Free Cash Flow: The Fuel That Powers Everything
Think of it this way: in your personal life, free cash flow is what’s left of your monthly income after you’ve paid for housing, groceries, insurance, and other necessities. What you do with this leftover cash determines how your future shapes up. You can pay down debt, invest in your future, or splurge on things that may set you back. Your capital allocation — your choices — will either grow your financial base or erode it over time. It’s the same principle businesses follow, just with more zeroes on the balance sheet.

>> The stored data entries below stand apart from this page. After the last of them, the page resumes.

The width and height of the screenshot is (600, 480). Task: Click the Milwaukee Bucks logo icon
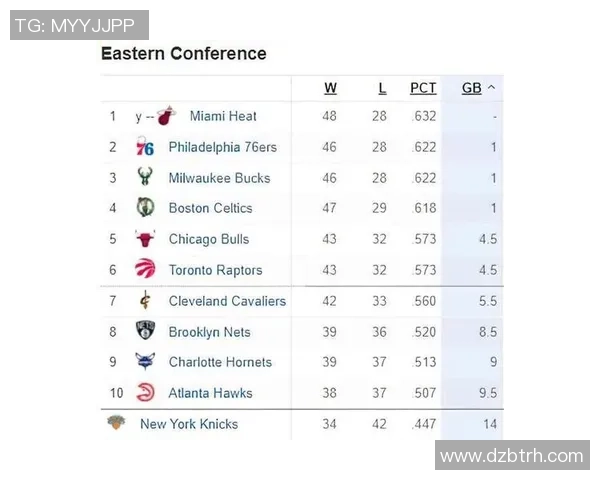pyautogui.click(x=145, y=178)
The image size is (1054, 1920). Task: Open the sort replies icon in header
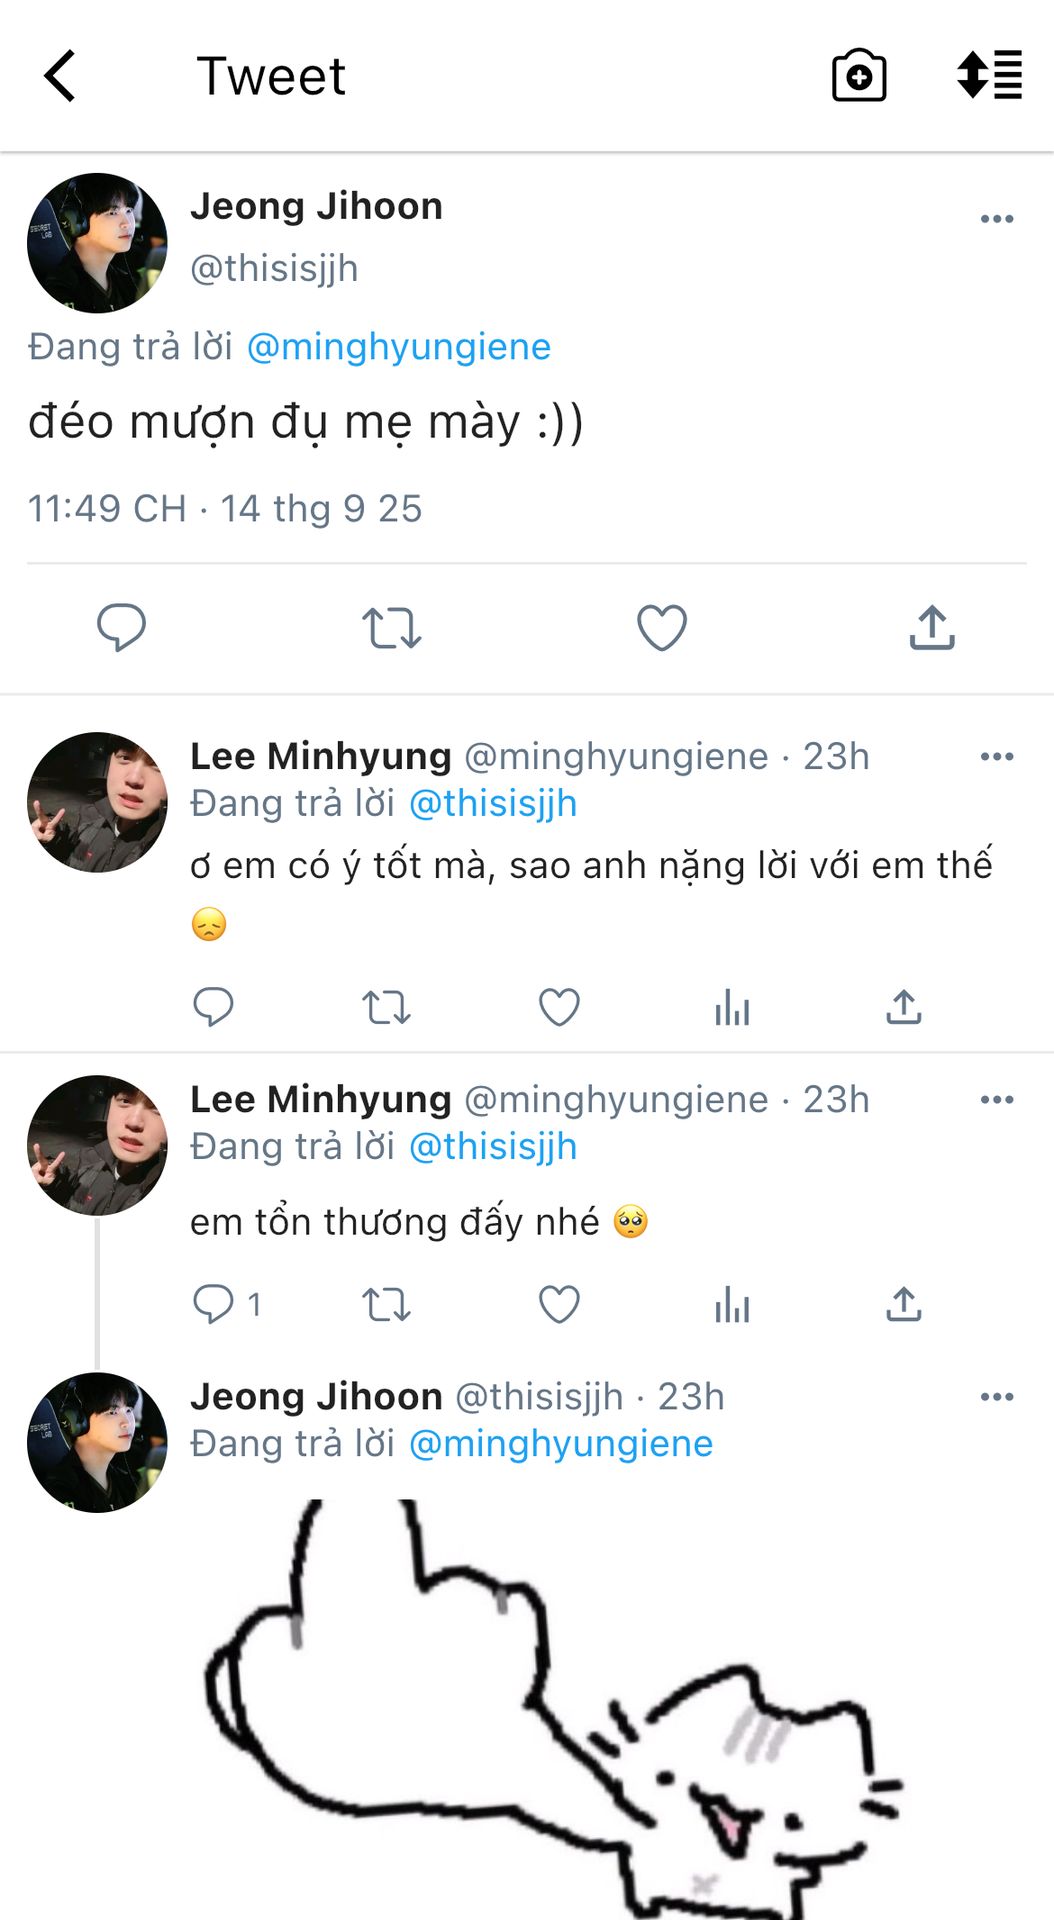[x=989, y=75]
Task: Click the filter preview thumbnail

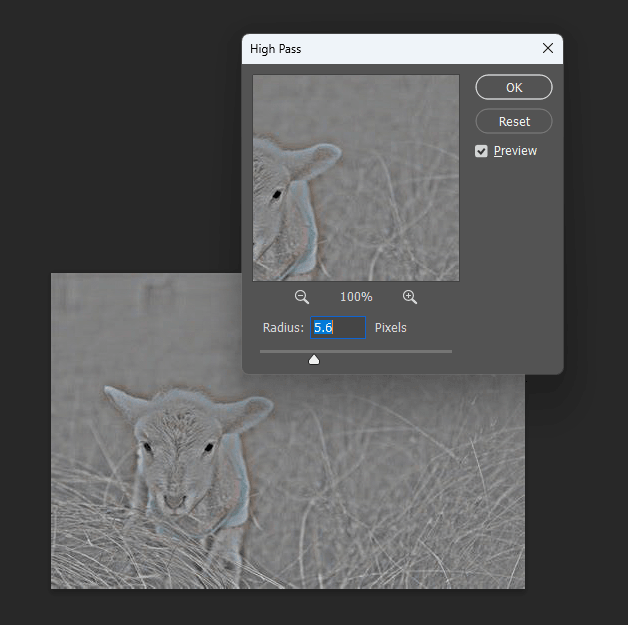Action: [x=356, y=178]
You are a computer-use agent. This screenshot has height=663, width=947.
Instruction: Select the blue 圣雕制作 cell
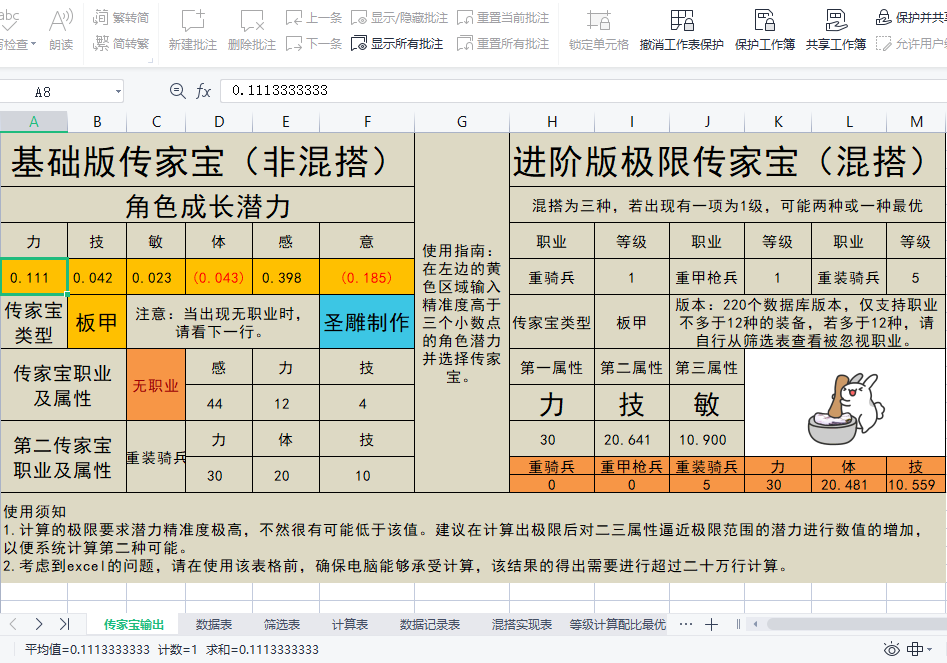point(367,322)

In fact, free cash flow is sometimes referred to as the "owner’s earnings" — a term Warren Buffett often uses — because it reflects the cash that could theoretically be pulled out of a business without harming its operations. If earnings are accounting smoke, free cash flow is the fire. It represents real money the business generates after covering its basic operating needs — money it can use to strengthen itself. Without it, a company must borrow or dilute shareholders to grow. With it, management gains a world of options: reinvest in the business, reduce debt, pay dividends, repurchase shares, or acquire other companies.
But free cash flow alone isn’t enough. What matters most is what management chooses to do with it.

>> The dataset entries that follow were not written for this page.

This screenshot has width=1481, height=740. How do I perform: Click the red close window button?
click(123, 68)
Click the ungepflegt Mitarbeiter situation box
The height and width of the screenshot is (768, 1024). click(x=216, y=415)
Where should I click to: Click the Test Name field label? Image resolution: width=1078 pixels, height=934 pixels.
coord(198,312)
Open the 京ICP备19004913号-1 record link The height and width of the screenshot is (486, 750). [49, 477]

Smart Capital Allocation: The Multiplier of FCF
The difference between a decent company and a great one often boils down to capital allocation. Does management reinvest in high-return projects? Or squander the cash on vanity acquisitions and unprofitable expansions? Smart allocation multiplies the effect of free cash flow, turning each dollar into a future stream of many more.
Every free cash flow dollar has a job. When it’s well-employed, it brings back friends.
The Capital Allocation Flywheel in Action
Imagine a company that generates $100 million in free cash flow each year and reinvests it at a 20% return on invested capital (ROIC). The next year, that investment generates $20 million more. That $20 million can then be reinvested again. Over time, this flywheel gains speed, and the business grows stronger with every spin.
Profits rise. Competitive advantages deepen. Balance sheet strength improves. Valuation multiples expand as investors catch on.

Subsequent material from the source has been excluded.